Two police officers have been shot, and the Cape Town homicide department has received emails from the shooter alleging the cover-up of an unsolved murder. If the cold case isn’t reopened immediately, the shooter’s carnage will continue.
Now Det. Capt. Benny Griessel is out to solve the crime in question: the murder of an ambitious lawyer stabbed to death in her luxury apartment. Unfortunately, there’s no apparent motive, forensic evidence, or leads.
As Griessel races to piece together an investigation with nothing to go on and his colleague, Capt. Mbali Kaleni, attempts to locate the shooter, a third cop becomes the victim of another barrage of bullets. The shooter is growing bolder by the day, and it’s only a matter of time before Griessel ends up in his sights . . .
“What makes Meyer such a national treasure—and as good as anyone in the world—is that even if you have no knowledge or interest in South Africa’s history or present, his books are compelling page-turners.” —The Times (London)

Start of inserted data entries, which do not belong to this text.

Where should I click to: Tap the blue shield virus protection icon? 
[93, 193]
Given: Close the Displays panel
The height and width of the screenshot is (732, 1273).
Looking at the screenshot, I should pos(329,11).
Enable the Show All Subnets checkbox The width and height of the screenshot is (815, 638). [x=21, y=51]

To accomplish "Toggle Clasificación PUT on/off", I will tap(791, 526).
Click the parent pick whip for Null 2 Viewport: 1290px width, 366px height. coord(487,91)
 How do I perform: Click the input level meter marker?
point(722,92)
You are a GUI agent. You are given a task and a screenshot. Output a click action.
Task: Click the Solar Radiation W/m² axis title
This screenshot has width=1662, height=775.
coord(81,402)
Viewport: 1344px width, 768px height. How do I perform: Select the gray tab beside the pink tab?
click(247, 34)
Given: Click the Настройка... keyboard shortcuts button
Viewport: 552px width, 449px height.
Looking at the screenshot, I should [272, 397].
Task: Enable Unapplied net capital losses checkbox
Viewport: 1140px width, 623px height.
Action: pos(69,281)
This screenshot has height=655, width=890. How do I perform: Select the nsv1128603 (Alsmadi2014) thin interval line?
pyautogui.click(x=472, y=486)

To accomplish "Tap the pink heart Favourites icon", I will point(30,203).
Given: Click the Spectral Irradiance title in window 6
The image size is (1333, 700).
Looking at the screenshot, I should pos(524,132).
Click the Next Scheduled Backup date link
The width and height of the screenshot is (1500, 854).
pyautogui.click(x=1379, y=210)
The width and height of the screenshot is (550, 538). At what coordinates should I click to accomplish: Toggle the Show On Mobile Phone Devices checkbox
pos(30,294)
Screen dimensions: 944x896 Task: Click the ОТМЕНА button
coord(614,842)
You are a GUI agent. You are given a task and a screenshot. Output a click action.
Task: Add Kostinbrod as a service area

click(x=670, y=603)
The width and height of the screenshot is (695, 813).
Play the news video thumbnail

“Superior prose and characterization . . . reminiscent of Peter Lovesey at his twistiest.” —Publishers Weekly
“Sleekly done crime fiction layered with the cultural complexities of the new South Africa.” —Booklist
PUBLISHERS WEEKLY
Superior prose and characterization enable Meyer to make the most of a familiar plot device in his third crime thriller with self-loathing Cape Town homicide detective Benny Griessel (after 2010's Barry Award winning Thirteen Hours). Griessel, a recovering alcoholic assigned to the Directorate of Priority Crimes Investigations, looks into an e-mail threat to shoot a policeman every day until the murderer of Hanneke Sloet is caught, starting that very day with the nonfatal shooting of a constable in the leg. The anonymous e-mailer, who insists the authorities know why Sloet, an attractive attorney, was stabbed to death, demands that the 40-day-old case be reopened immediately. Griessel takes up this political hot potato of a case as more e-mail communiqu s add to the mystery of the sniper's motives. Meyer balances the personal and professional adroitly, with a solution reminiscent of Peter Lovesey at his twistiest.